Figure 2. Print farms
Clockwise from top left: Zortrax, 3D Systems, Design 3D Print, Formlabs, Optomec
The combining of robotic and automated machinery with 3D printing of parts will open up further possibilities. Site processes can be structured around components and modules designed to be assembled in a particular way, and machines to assemble those components and modules can be fabricated for that purpose. The FBR bricklaying machine below is an example of this, designed to use custom made blocks larger than conventional bricks. Another is the RoBIM robot making wall panels from prefabricated components.
Designing an automated production process that includes the machines and equipment needed to move and install parts produced by printers and robots puts digital fabrication at the core of an integrated system of design, manufacturing and assembly. This can work as well in construction as in any other industry.
Figure 3. Construction automation
From left: RoBIM wall panel robot, Hilti Jaibot for M&E fixing, ABB robot team, FBR bricklayer
Production technologies based on digital twins link localised digital fabrication with online design databases and, as well as concrete, materials like steel, ceramic and plastic can be used to make components and fittings. The robotic and automated machinery and equipment being developed for construction is also based on digital twins, as are the various types of drones used to layout and monitor construction sites.
Combining Offsite, Onsite and Nearsite Production
The combination of digital twins and digital fabrication will be transformational if it significantly alters existing economies of scale in the industry. Digital fabrication is a technology whose use has a high probability of becoming ubiquitous as the cost of fabs falls and the supply chain of raw materials continues to develop. Advances in automation and mechanization have the potential to significantly increase onsite and nearsite production in construction, using 3D printers to make and finish both structural elements and a wide range of fixtures and fittings.

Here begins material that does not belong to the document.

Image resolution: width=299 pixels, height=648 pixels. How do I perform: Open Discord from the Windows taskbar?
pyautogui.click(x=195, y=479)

This introduces a new option in the organization of production for delivery of buildings and structures. The current choice between onsite work and offsite manufacturing is a well-developed and efficient system, but the level of efficiency and productivity achievable is limited by the lack of significant economies of scale in a project-based industry. With digital fabrication this is no longer the case, and a new production mix that combines onsite and nearsite manufacturing with onsite construction work is now possible.